[Stored items from a collection]
⁂

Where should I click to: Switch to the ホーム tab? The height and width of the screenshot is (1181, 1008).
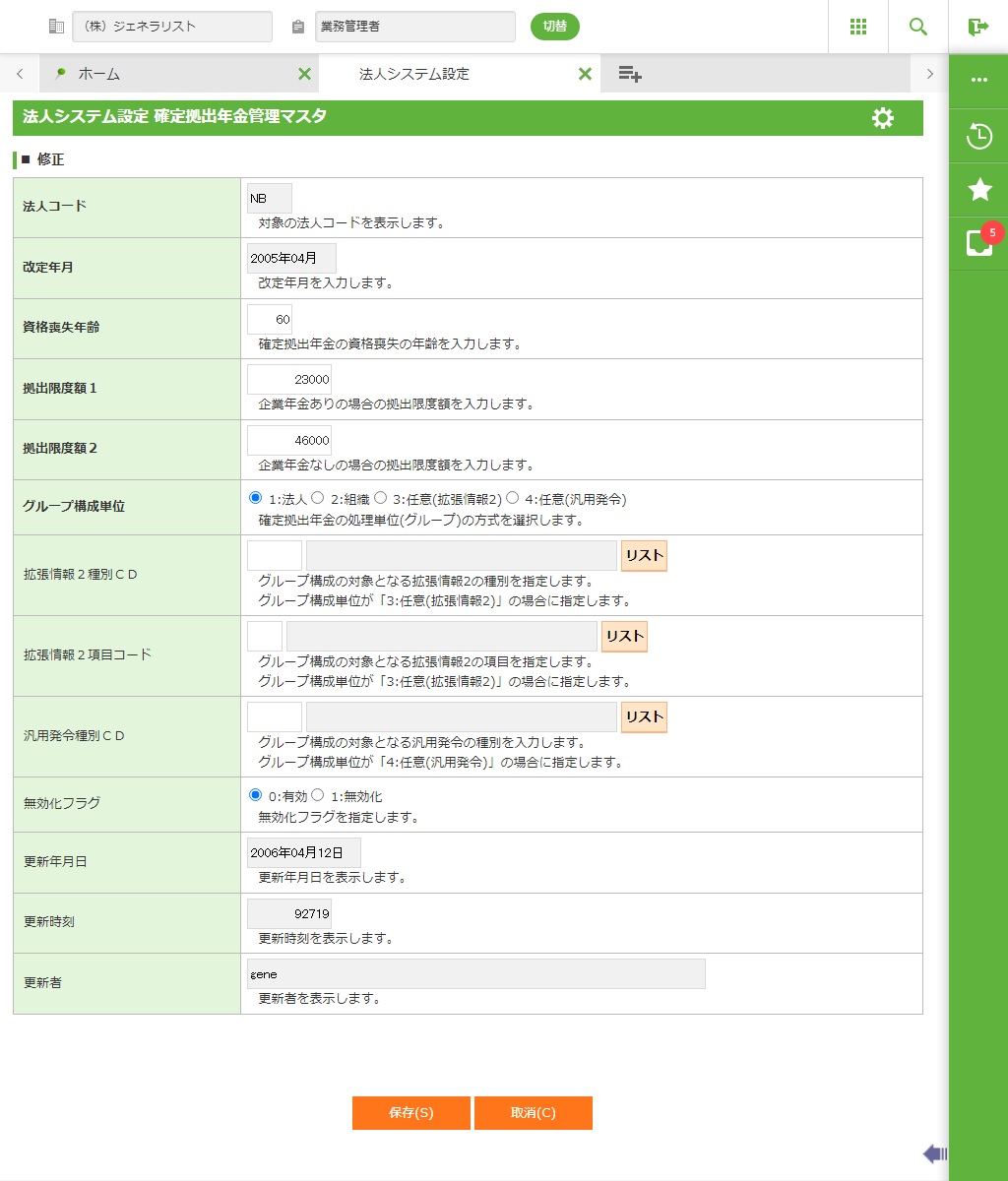[x=98, y=74]
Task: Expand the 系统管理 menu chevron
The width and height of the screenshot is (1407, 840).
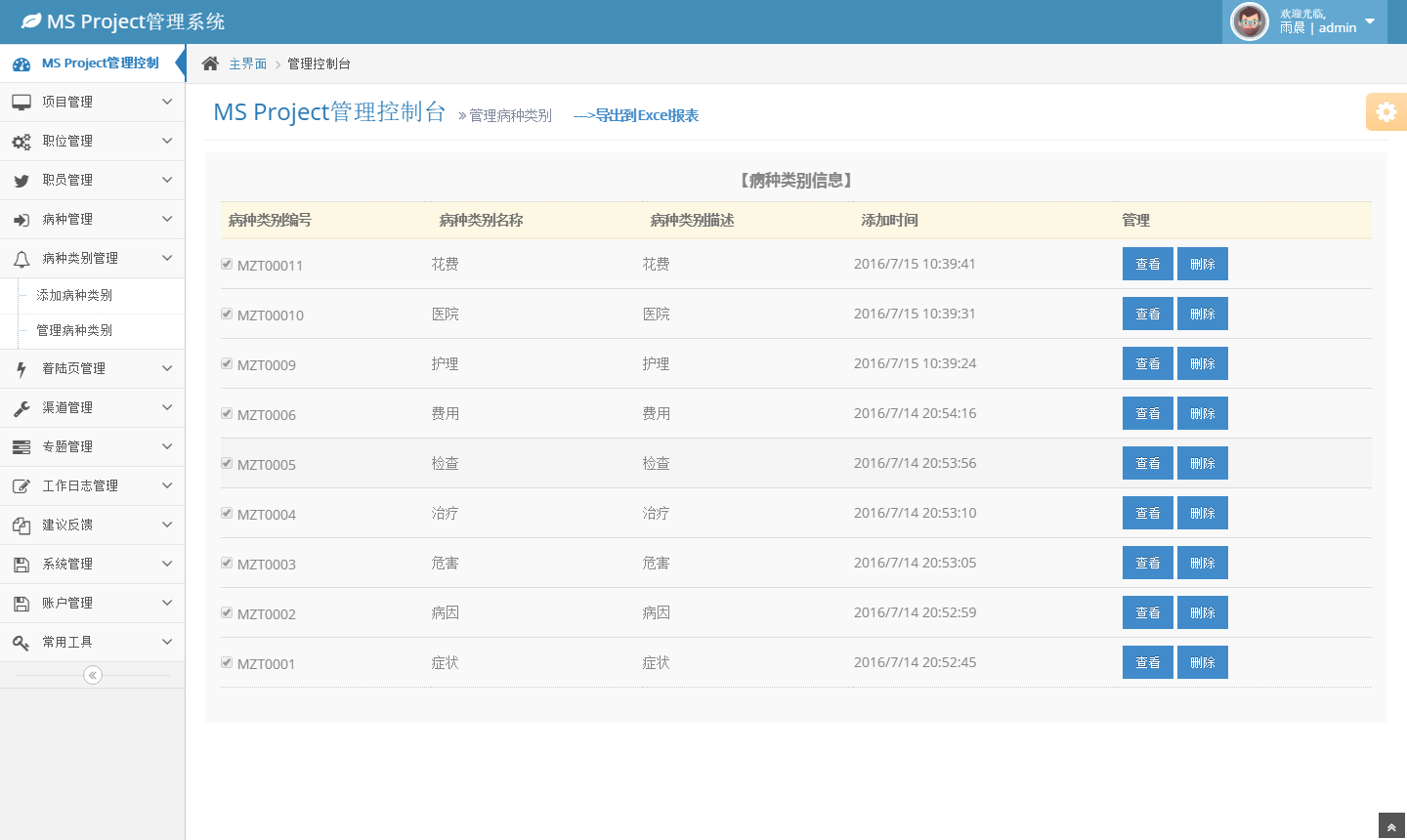Action: point(167,564)
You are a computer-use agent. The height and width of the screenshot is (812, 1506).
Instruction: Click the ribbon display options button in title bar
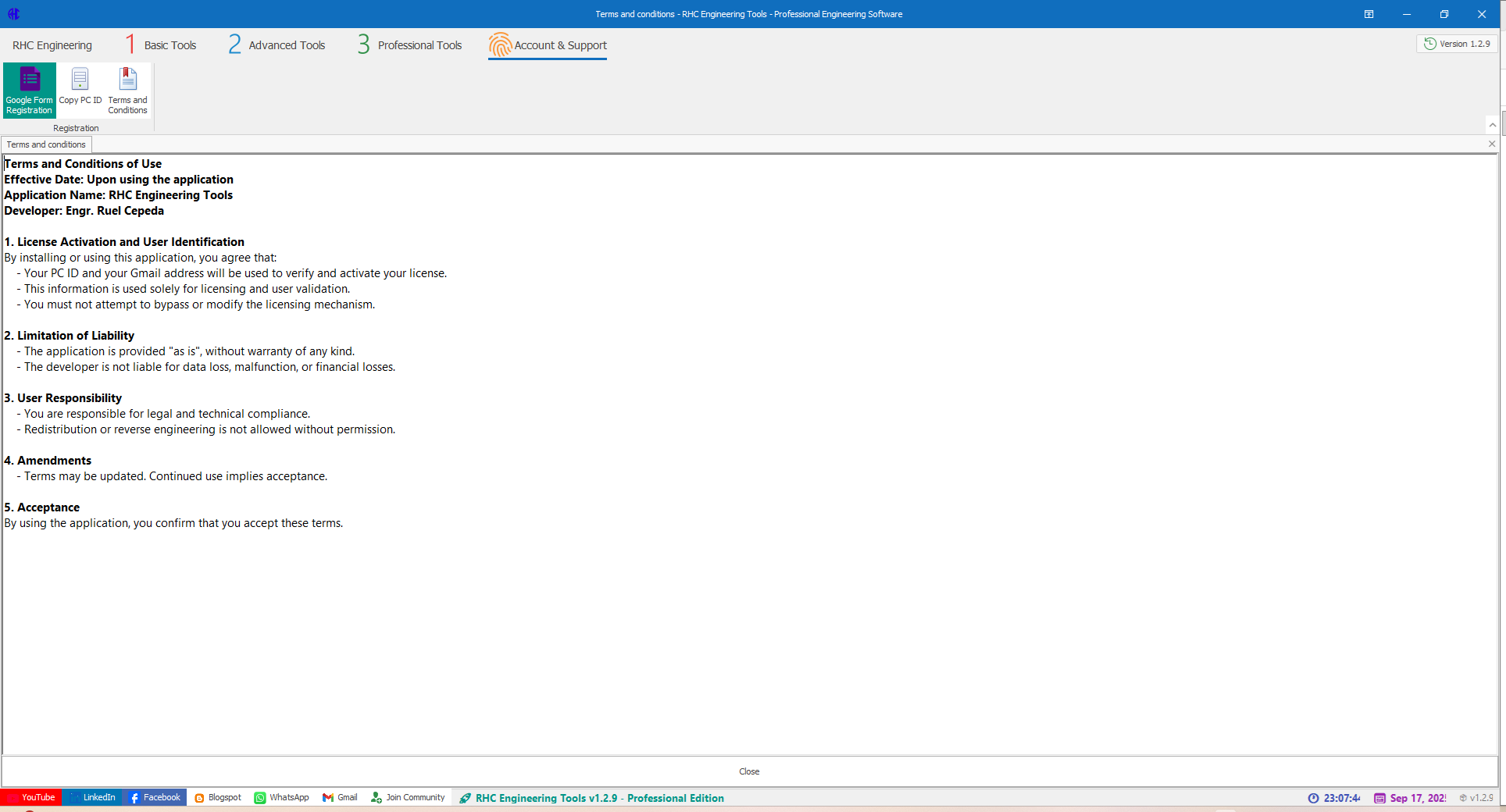(1369, 14)
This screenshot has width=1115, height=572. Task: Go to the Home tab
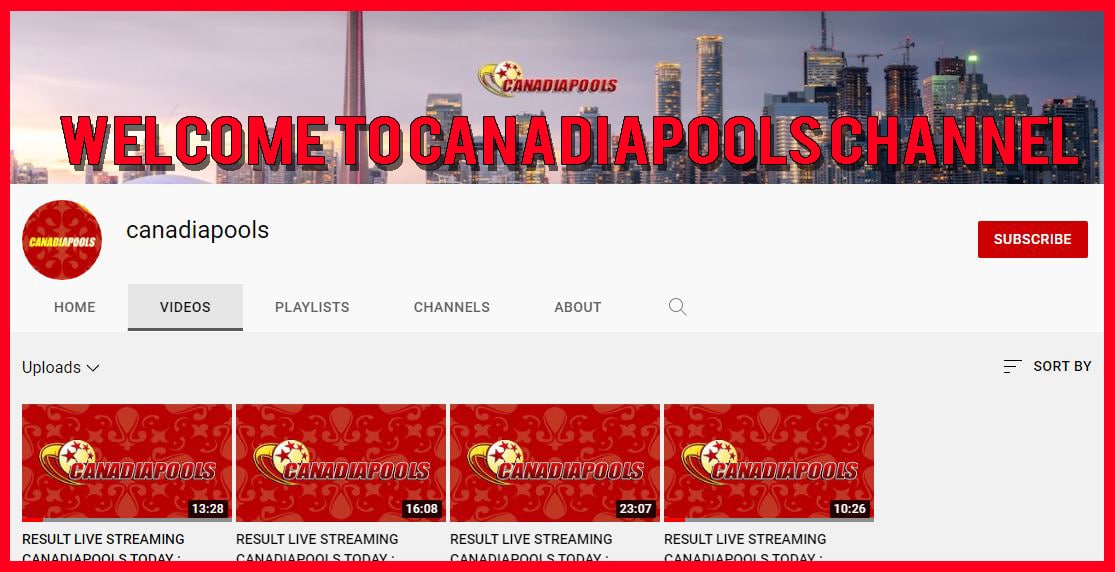coord(75,307)
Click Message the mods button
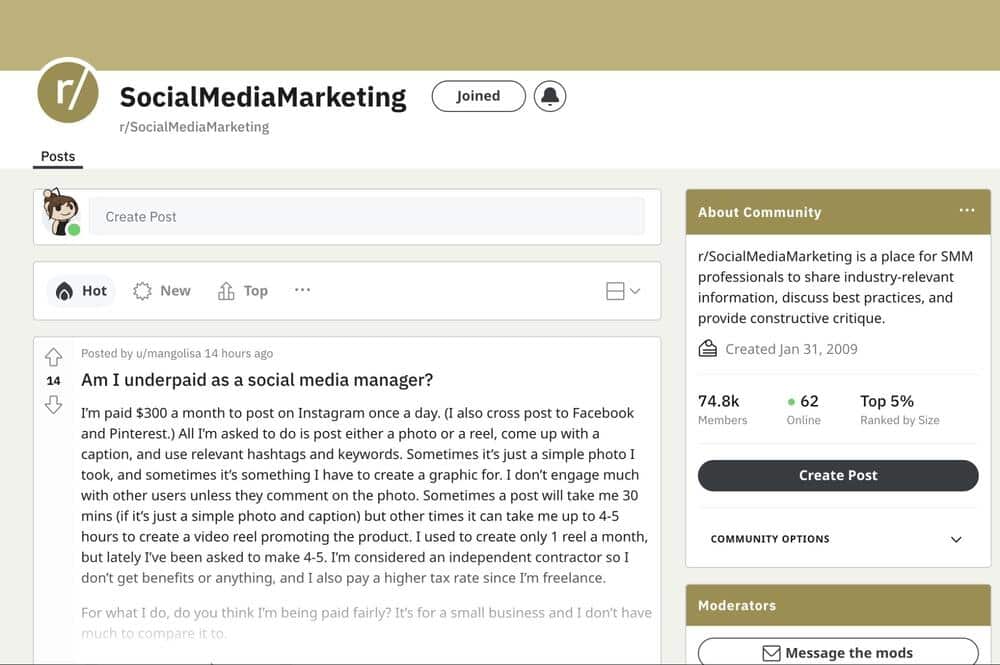This screenshot has height=665, width=1000. pos(837,653)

⁂

**TASK OBJECTIVE**: What's needed is an exact copy of every entry, free of pictures.

**OUTPUT OF THE TASK**:
Where should I click to: Switch to the ホーム tab? The height and width of the screenshot is (1181, 1008).
[x=98, y=74]
Task: Expand the 系统管理 menu chevron
The width and height of the screenshot is (1407, 840).
Action: point(167,564)
You are a computer-use agent. The height and width of the screenshot is (812, 1506).
Instruction: Click the ribbon display options button in title bar
(1369, 14)
This screenshot has width=1115, height=572. Task: Go to the Home tab
coord(75,307)
Click Message the mods button
This screenshot has height=665, width=1000. pos(837,653)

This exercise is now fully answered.